Gender‐ and season‐dependent relationships between testosterone, oestradiol and immune functions in wild roach
Abstract:Plasma testosterone and 17‐oestradiol concentrations, differential leukocyte counts and proportion of dead Rhipidocotyle campanula gill parasites (parasite resistance) were determined five times during a year in two populations of roach Rutilus rutilus and analysed for seasonal and gender differences. In addition to the above immune variables, plasma Immunoglobulin M (IgM) concentration, chemiluminescence and migration differential of head kidney phagocytes, size of the spleen, haematocrit and total leukocyte count were correlated with sex hormones for each population, sampling time and sex separately, using condition factor as a partial correlate. There were no clear gender differences in the determined immune variables.

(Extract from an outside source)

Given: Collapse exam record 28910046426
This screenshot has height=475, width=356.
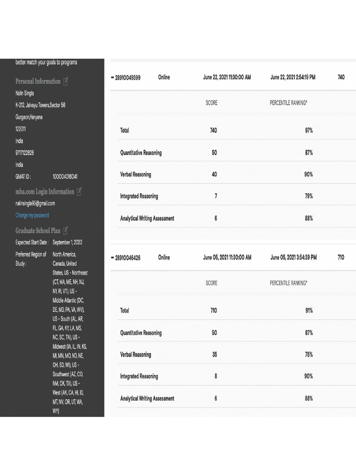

Both testosterone and oestradiol concentrations were lowest after the spawning in June. Oestradiol was higher in females than in males, but testosterone was present in equal concentrations in both sexes. Statistically significant correlations between sex hormones and immune variables were rare and mainly without any patterns with respect to population, sex or sampling date. The meta‐analysis on individual correlations, however, revealed a positive relationship of plasma testosterone concentration to chemiluminescence of head kidney phagocytes, plasma IgM concentration and the proportion of dead R. campanula to all R. campanula on the gills. In the meta‐analysis, the concentration of oestradiol was not found to correlate with any of the studied immune variables.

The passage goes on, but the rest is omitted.